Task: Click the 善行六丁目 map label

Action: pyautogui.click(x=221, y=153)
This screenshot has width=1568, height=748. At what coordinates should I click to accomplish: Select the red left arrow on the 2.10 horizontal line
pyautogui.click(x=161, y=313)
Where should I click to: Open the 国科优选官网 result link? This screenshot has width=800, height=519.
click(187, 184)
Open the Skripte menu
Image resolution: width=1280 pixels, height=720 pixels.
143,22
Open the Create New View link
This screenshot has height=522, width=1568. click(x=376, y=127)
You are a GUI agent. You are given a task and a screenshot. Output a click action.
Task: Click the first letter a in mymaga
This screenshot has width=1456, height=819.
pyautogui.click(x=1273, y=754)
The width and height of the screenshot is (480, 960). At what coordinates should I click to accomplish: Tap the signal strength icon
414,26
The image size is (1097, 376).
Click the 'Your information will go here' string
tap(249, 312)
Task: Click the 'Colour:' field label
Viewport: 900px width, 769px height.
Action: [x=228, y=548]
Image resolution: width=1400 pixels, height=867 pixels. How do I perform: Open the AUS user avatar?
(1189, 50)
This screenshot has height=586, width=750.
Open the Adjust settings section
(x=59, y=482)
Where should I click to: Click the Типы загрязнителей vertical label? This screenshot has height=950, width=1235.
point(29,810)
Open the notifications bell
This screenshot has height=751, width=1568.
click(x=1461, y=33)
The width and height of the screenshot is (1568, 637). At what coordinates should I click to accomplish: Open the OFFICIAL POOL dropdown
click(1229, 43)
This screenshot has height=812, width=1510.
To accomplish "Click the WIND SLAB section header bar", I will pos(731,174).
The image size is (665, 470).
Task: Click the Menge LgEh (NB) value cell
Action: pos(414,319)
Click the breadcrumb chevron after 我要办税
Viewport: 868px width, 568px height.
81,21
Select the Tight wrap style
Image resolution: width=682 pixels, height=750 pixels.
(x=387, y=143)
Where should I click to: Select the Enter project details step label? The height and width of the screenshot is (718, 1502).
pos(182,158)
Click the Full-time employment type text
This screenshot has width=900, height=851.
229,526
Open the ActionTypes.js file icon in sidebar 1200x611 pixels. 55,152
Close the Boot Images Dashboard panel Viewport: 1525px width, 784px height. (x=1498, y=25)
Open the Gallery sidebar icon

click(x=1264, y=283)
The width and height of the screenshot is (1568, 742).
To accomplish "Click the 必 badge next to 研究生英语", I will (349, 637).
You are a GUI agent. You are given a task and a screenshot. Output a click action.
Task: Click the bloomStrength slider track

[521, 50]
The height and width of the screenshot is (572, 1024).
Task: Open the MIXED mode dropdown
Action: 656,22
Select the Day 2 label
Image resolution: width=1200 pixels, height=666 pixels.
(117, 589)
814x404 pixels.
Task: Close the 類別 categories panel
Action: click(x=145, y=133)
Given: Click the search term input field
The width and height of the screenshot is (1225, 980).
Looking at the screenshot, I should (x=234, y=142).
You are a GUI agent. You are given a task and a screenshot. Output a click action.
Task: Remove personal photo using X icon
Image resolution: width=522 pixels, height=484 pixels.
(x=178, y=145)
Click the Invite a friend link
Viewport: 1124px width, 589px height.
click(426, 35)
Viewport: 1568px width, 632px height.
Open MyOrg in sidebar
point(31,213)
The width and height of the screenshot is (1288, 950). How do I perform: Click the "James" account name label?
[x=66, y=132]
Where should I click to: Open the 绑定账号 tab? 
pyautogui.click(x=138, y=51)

____________________

Tally the lines in the listing that hold the string "field"; your reply is that total alone.

2